Clean, green, renewable energy, at that. At the City of Ottawa landfill site in Richmond, decomposed waste creates methane – a greenhouse gas that is 20 times more potent than carbon dioxide – that is collected and converted into enough electricity to power about 6,000 homes per year.
The plant reduces annual greenhouse gas emissions by preventing landfill gas from being released into the atmosphere. By collecting the gas through wells inserted into garbage mounds, the facility uses it to power five internal combustion reciprocating engines, each linked to a 1 MW generator.

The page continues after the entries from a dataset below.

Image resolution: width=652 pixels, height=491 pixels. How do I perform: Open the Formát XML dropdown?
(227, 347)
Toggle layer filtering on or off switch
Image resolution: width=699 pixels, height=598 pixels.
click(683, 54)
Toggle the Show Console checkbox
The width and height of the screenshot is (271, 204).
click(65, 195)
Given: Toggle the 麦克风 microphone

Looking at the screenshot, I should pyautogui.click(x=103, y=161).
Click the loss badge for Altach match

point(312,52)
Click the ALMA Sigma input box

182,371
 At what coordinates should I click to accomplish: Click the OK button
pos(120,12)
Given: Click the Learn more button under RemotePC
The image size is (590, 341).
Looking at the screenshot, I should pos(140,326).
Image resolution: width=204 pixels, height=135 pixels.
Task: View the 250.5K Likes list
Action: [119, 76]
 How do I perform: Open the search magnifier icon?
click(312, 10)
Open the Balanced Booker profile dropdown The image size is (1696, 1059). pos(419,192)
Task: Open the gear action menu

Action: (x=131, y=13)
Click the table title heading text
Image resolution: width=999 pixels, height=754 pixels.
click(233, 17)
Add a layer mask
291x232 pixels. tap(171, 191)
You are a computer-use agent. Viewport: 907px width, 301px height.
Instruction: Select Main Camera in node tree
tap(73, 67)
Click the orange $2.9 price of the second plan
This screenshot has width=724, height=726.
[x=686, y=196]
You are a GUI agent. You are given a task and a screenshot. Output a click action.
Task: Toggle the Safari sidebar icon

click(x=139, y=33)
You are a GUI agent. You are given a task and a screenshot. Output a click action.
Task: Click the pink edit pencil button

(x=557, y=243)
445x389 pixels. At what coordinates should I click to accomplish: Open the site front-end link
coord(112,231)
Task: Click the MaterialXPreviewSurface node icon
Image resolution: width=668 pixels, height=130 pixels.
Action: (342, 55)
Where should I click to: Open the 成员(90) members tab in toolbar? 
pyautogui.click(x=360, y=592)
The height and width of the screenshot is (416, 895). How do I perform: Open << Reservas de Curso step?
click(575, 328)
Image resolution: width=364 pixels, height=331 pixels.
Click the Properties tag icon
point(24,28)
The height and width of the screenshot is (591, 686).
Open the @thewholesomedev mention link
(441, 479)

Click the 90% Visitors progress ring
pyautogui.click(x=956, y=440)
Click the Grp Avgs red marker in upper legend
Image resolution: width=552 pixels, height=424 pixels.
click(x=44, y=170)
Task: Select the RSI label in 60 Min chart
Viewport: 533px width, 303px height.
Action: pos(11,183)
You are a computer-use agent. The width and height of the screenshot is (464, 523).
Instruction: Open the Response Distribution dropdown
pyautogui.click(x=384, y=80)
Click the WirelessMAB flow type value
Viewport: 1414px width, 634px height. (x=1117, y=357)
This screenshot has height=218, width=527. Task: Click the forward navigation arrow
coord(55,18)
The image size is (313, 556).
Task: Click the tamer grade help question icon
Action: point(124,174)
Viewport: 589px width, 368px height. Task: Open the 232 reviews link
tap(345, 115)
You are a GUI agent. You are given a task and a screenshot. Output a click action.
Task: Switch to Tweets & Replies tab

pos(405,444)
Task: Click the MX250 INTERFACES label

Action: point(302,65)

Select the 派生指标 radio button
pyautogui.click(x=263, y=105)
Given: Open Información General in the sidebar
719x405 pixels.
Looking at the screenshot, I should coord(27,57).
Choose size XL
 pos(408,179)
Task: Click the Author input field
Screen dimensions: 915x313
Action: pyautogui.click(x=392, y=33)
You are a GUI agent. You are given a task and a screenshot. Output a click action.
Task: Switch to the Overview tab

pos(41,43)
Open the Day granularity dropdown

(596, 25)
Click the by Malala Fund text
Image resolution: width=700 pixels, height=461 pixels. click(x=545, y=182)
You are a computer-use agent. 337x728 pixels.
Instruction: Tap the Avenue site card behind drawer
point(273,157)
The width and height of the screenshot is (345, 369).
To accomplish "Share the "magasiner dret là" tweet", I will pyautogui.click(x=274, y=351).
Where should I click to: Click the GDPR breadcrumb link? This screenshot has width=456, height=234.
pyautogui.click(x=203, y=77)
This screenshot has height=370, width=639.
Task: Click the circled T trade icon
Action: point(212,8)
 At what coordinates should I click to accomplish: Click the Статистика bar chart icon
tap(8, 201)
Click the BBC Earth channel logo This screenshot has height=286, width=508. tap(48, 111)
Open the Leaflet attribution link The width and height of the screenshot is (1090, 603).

It’s a process we’ve been doing now for a decade. Since 2007, the Trail Road landfill gas-to-energy facility has converted the equivalent of 1.6 million tonnes of carbon dioxide into renewable energy – that’s like 330,000 passenger vehicles being removed from the road every year!
The productive practice is thanks to a partnership between Portage Power and Integrated Gas Recovery Services, called PowerTrail Inc. PowerTrail is responsible for maintaining and operating the landfill gas collection system, which ultimately leads to a $250,000 savings for the City each year. The collaboration also pays a royalty fee to the City for the rights to the landfill gas. Since its construction, the arrangement has earned Ottawa about $1.5 million.
When it comes to landfill gas-to-energy facilities, the Trail Road plant was, like its name implies, a trailblazer at its inception. While more common these days, there were few of its kind in Canada at the time.
PowerTrail built another, smaller, plant in Moose Creek in 2013. Using the same technology, this facility produces enough electricity to power 4,000 homes each year and prevents 100,000 tonnes of greenhouse gases from being released into the atmosphere.
Building on its success, a sixth engine was added to Trail Road facility in 2012 to enhance its output and environmental impact. PowerTrail’s innovation and leadership in the field is evident in its plans to expand even more, potentially adding a seventh engine in the years to come – proving that trash truly can be turned into treasure.